7. We have noticed that lately, the tax-payers have been challenging the issuance of Show Cause Notices as well as assessment orders, directly before this Court under Article 199 of the Constitution of Pakistan, 1973, either, without exhausting the statutory remedies available under the law, or even after filing of statutory appeals before the appellant forums, merely on the ground that the assessing officer has either wrongly applied the law, or has failed to appreciate the true spirit of law while invoking such provisions, without there being any objection with regard to the assessing officers' jurisdictional authority or error in such notices or orders. Such tendency on the part of the tax payers cannot be appreciated and rather must be disapproved, as on the one hand the law does not provide for any such challenge of an order directly under the Constitutional jurisdiction before this Court, except when such order on the face of it is without any lawful authority or jurisdiction, and, secondly, it amounts to bypassing the departmental authorities without any justification or cause merely for the sake of convenience or for early disposal of the matter. The departmental authorities have been conferred with certain powers by the legislature in its wisdom to amend a tax payers return filed under Section 120 of the Ordinance, which is also a deemed assessment order. This exercise by the assessing officer is carried out after examining the contents of the return and the information as is available with him, which inter alia requires examining and ascertainment of certain facts, after which the amended assessment order is passed in terms of section 122(5A) of the Ordinance. It must be kept in mind that such ascertainment of facts cannot be done by this Court under Article 199 of the Constitution of Pakistan, 1973. It is also important to note that the amended assessment order can be appealed before the Commissioner Appeals, and if aggrieved, the same can be assailed before the Inland Revenue Tribunal and finally before this Court under its reference jurisdiction.

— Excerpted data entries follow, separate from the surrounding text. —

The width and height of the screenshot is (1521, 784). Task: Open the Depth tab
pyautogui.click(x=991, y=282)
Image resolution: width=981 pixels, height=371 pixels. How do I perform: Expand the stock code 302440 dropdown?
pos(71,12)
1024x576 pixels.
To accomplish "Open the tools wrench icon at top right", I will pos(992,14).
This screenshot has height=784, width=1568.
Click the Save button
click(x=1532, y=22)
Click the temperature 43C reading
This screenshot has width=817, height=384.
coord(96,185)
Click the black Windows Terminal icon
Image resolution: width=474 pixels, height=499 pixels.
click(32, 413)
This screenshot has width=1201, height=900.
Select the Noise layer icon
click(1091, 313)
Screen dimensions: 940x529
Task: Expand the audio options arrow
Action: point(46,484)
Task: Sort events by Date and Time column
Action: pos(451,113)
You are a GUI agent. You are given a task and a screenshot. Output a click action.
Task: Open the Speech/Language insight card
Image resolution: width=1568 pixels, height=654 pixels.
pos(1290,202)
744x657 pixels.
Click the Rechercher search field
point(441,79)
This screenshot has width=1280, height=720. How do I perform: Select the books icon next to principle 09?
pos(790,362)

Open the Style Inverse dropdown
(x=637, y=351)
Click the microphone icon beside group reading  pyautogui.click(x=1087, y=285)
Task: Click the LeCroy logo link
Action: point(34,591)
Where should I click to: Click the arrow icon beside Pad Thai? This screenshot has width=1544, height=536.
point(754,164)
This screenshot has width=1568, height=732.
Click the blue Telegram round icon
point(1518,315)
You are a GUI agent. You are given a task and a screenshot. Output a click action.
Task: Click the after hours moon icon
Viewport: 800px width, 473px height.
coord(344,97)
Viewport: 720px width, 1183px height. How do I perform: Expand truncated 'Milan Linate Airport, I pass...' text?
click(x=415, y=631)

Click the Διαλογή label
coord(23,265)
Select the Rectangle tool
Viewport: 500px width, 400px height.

8. In the instant matter, the petitioner, in the first round of litigation, had impugned Show Cause Notices issued under section 122(9) of the Ordinance on the ground that such notices do not fall within the contemplation of section 122(5A) of the Income Tax Ordinance as neither the statutory assessment orders were prejudicial to the interest of the Revenue nor were erroneous. This Court, vide order dated 9-9-2014, passed in C.Ps. Nos. 2545 of 2013 and 2546 of 2013, had disposed of the petitions filed by the petitioner, whereby, the respondents as well as the petitioner were given certain directions. It would be advantageous to refer to order dated 9-9-2014 passed in aforesaid petitions, which reads as under:--

"After hearing both the learned counsel for the parties at some length, both the petitions are being disposed of with the common order with directions to the petitioner to continue to attend the proceedings before the respondent initiated under Section 122(9) read with section 122(5A) for the tax years 2009 and 2010 and submit their reply to the show cause notice and raise all such objections as have been raised through instant petition including the legality of the impugned show cause notice, whereas, the respondent is directed to provide complete opportunity of being heard to the petitioner and if the explanation offered by the petitioner and the legal objections raised by the petitioner are convincing and depict correct legal position, the impugned show cause notice (s) may be withdrawn or the proceedings may be dropped. However, in case such explanation does not find favour with the concerned officer, he may pass a well-reasoned and speaking order, strictly in accordance with law, keeping in view the applicable law and the case-law on the subject controversy.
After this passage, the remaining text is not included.